According to the types of energy that act on organisms under the conditions of their existence, phototropisms, chemotropisms, heliotropisms, galvanotropisms, etc. are distinguished. For example, a sunflower moves under the influence of photo and thermotropisms; in the direction of germination of roots and stems, in the behavior of worms and some insects that burrow into the ground or crawl to the tops of plants, geo-, photo- or thermo-tropisms act.

There are the following main stages in the development of the psyche of animals:

    Elementary sensory psyche;

    Perceptual psyche;

    Intelligence.

Stage of elementary sensory psyche

A characteristic feature of this stage in the development of the psyche is that the behavior of animals is determined by the action on the body of individual properties of objects in the environment of which animals live - chemical, light, temperature, etc.

This stage is characteristic mainly of invertebrates and those vertebrates that live in water, amphibians and reptiles that do not have objective perception. At this stage, there is a differentiation of sensitivity to light, touch, smells, motor sensitivity, as a result of which analyzers arise and develop - tangent, visual, smell and auditory.

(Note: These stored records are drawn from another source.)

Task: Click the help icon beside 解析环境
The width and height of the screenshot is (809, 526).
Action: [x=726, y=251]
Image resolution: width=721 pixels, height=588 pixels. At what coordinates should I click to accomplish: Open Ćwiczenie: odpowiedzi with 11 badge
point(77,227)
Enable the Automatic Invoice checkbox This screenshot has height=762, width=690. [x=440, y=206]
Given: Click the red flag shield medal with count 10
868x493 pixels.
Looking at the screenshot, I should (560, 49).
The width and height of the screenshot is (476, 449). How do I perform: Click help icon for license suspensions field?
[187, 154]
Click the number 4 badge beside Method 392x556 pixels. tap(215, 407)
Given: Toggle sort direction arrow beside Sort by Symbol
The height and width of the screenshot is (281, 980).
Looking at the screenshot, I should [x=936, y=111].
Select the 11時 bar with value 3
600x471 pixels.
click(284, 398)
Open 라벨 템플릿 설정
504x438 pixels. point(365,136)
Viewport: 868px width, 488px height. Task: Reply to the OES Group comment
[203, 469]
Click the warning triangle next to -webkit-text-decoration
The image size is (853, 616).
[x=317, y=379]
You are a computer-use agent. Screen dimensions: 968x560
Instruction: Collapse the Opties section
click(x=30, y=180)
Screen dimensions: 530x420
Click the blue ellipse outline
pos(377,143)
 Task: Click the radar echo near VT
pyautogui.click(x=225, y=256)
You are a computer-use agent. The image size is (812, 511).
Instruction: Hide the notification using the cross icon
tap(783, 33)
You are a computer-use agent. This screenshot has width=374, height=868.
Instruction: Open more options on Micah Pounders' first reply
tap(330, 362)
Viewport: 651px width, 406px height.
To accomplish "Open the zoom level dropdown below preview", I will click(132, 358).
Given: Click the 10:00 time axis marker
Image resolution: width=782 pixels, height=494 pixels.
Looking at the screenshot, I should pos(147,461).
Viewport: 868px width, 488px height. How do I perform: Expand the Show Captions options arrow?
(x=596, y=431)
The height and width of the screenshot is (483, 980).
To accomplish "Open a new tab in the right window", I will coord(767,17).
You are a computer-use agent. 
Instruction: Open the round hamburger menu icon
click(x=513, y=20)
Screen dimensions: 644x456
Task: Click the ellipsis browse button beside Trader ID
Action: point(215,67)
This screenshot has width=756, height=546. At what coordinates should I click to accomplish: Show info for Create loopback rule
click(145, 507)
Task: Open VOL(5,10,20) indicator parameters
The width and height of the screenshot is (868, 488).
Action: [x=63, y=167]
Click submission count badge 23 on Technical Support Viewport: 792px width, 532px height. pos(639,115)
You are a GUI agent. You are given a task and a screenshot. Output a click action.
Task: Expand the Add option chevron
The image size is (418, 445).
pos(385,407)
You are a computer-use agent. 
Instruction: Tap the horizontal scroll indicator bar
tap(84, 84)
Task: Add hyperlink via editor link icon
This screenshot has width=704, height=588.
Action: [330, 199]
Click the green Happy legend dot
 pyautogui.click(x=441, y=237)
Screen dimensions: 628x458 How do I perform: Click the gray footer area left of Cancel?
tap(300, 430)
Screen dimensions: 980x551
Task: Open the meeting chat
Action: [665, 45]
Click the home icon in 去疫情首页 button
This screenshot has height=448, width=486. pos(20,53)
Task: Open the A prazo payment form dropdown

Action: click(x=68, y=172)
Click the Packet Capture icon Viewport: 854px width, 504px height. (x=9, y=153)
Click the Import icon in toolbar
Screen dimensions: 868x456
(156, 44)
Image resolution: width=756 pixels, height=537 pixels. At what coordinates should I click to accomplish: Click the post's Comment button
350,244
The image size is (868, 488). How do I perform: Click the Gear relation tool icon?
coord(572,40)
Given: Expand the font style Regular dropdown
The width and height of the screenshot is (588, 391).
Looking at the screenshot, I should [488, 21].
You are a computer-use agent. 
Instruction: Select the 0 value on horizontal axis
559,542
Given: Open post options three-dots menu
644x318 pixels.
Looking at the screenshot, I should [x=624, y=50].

The level of development of the analyzers and their receptor part depends on the characteristics of the living conditions of living beings. Yes, spiders and insects have well-developed tangential sensitivity (on tentacles, wings). Chemical sensitivity is developed in spiders and other invertebrates. It is differentiated in them into olfactory and gustatory sensitivity.

The beetle has 50,000 olfactory organs, while the drone has over 30,000. Insects are sensitive to very slight odors. The bee distinguishes the smell of orange peel from 43 ethereal odors. Bees react to the smell, do not accept other people's bees.

Insects are topochemical creatures, that is, those that have zones in the body that are sensitive to chemical irritations.

The sensitivity of insects to temperature changes, visual sensitivity is well known. Bees distinguish colors and shapes of flowers, but not geometric shapes. Most insects are deaf. Only those of them have hearing, which by their own movements (wings) cause sufficiently intense vibrations of sound waves.

For example: as soon as the insect gets into the web, the spider runs to it and entangles it with its thread. What causes this spider behavior? In special experiments, it was found that such behavior of the spider is due to the vibration of the web, which transmits the vibration of the insect's wings. As soon as the vibration stops, the spider stops moving towards its prey, but as soon as the vibration is resumed, the spider starts moving again. The fact that it is the vibration of the web that determines the behavior of the spider is proved by the following experiment: a vibrating tuning fork, brought to the web, causes the movement of the spider, while at the same time the vibration of the wings of a fly, grabbed by tweezers and brought directly to the spider, causes the spider to take flight. So, indeed, the movement of the spider to the victim is due to the vibration of the web.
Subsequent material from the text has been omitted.